Inorganic matrixes for dye encapsulation encompass mainly silica31, 32, 36 and, more recently, calcium phosphate30 nanoparticles. The organic dyes can be included in, or preferentially covalently linked to, the matrix in order to avoid dye leaching. Improved fluorescence quantum yields and resistance to photobleaching are generally observed and attributed to the shielding effect of the matrix from oxygen or solvent quenching. The encapsulation impact on the dye fluorescence lifetimes is however more complicated, dependant on the dye concentration and nanoparticule architecture.36, 37, 38, 39 Surprisingly, until very recently, very few organic-based nanoparticles encapsulating organic dyes and especially designed for noninvasive in vivo fluorescence imaging had been described.
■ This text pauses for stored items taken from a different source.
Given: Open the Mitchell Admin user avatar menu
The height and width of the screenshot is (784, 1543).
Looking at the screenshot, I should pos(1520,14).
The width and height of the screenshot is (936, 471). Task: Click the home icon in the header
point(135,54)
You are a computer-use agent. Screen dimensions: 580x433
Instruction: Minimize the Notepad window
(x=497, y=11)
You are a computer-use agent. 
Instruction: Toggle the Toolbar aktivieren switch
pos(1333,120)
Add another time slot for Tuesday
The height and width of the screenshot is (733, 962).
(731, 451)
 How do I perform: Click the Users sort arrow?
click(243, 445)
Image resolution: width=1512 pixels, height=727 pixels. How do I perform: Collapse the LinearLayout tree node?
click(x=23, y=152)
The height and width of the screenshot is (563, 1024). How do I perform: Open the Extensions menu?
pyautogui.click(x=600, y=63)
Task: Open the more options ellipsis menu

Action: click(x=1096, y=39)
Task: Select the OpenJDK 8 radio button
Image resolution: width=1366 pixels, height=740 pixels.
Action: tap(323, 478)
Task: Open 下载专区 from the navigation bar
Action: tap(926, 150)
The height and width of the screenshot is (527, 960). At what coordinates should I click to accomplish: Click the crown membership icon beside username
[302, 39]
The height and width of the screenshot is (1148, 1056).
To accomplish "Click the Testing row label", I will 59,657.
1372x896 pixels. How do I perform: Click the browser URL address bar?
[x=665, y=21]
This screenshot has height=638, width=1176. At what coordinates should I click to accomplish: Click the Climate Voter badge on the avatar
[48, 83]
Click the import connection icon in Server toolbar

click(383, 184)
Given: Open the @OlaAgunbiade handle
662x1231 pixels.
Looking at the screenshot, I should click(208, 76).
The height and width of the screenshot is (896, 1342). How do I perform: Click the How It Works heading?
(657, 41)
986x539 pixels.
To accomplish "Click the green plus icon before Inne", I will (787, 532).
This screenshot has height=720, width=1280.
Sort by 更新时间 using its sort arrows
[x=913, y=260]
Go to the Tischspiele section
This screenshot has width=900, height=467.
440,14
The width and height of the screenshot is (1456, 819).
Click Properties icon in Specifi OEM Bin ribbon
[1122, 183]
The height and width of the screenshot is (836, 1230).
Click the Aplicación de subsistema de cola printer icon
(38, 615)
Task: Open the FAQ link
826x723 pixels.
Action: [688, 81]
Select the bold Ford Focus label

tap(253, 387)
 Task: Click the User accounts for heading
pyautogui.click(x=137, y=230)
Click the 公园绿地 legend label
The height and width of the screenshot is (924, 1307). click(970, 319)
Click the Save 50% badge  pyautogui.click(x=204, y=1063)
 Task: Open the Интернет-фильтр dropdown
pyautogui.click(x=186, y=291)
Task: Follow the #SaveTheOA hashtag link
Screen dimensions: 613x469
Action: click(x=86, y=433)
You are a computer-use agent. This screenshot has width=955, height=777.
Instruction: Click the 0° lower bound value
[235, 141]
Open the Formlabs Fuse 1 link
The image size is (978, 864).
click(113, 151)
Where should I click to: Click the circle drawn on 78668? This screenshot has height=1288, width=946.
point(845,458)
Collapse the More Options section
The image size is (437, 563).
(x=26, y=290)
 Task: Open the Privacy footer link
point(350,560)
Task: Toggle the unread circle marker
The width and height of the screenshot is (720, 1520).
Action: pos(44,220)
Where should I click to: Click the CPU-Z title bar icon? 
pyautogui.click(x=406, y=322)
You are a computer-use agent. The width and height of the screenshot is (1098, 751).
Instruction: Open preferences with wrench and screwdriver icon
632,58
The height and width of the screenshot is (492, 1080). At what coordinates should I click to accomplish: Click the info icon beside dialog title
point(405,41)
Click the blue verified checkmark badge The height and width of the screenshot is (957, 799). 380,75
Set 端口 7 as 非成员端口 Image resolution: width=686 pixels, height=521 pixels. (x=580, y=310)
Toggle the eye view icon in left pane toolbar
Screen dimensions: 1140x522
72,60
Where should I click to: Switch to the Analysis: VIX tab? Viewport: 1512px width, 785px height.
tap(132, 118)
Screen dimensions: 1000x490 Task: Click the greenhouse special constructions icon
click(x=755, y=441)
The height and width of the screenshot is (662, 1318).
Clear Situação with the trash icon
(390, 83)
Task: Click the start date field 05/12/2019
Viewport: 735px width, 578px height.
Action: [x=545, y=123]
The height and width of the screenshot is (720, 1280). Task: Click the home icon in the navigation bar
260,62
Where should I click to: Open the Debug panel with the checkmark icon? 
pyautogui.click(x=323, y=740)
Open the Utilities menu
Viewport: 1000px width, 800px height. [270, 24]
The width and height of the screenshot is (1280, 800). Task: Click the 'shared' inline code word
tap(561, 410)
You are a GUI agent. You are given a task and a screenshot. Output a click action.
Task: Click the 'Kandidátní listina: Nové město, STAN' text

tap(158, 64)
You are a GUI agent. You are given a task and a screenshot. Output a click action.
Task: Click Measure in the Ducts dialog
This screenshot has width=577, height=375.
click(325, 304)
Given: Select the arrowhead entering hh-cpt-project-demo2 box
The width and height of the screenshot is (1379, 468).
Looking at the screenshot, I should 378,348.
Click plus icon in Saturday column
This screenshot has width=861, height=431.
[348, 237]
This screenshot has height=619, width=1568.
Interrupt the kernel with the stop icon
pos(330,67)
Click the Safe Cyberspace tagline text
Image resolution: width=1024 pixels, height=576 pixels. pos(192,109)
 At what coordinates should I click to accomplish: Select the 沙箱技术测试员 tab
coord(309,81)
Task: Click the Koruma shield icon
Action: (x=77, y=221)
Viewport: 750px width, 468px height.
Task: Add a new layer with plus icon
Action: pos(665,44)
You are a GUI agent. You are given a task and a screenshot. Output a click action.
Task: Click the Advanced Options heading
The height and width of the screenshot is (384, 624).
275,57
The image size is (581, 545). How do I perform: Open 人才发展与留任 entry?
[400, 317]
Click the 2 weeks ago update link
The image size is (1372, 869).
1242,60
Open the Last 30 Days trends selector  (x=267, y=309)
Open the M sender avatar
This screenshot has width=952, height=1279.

This is surprising because these organic nanocarriers, such as liposomes, micelles, and dendrimers, have been very extensively studied for several years for drug-delivery purposes. However, the use of organic drug-delivery systems encapsulating dyes and designed especially for fluorescence imaging has been described in the last two years for different nanocarriers, such as polymers,28, 29 dendrimers,24, 25 micelles,27 liposomes,26 polymersomes,22 lipoproteins,23 and bacteriophage particles.21

We here describe new lipid nanoparticles (LNPs) able to efficiently encapsulate lipophilic compounds for drug delivery and imaging purposes. These new formulations are based on the use of cheap, generally recognized as safe (GRAS) components, such as soybean oil, lecithin, and polyoxyethylene surfactants, and are manufactured very easily using sonication. They display 3035nm hydrodynamic diameter and a very long colloidal stability (> 1y) at room temperature in aqueous buffer. Their oily core (made from a mixture of vegetable oil and a wax, Suppocire™) therefore provides a very stable locally viscous and nonpolar medium, dispersed in aqueous buffer. Medium polarity and viscosity are parameters known to influence the fluorophore optical properties, in particular, fluorescence quantum yields and fluorescence lifetimes.18 We therefore investigate whether the encapsulation of lipophilic near-infrared cyanines within the core of LNP could increase the fluorescence quantum yields and lifetimes of the dyes and more generally improve their optical properties. Moreover, passive tumor targeting of dye-loaded LNPs is demonstrated in subcutaneous tumors bearing mice.

2.

Materials and Methods

2.1.

Preparation of Dye-Loaded Lipid Nanoparticles

Suppocire NC™ is a kind gift from Gattefossé (Saint-Priest, France). Myrj 53™ (polyethylene glycol 50 stearate) is from Croda Uniqema (Chocques, France), and DiD and DiR dyes from Invitrogen. Soybean oil, L- α -lecithin (soybean lecithin at > 30% of phosphatidylcholine), and other chemical products are purchased from Sigma Aldrich (Saint-Quentin Fallavier, France).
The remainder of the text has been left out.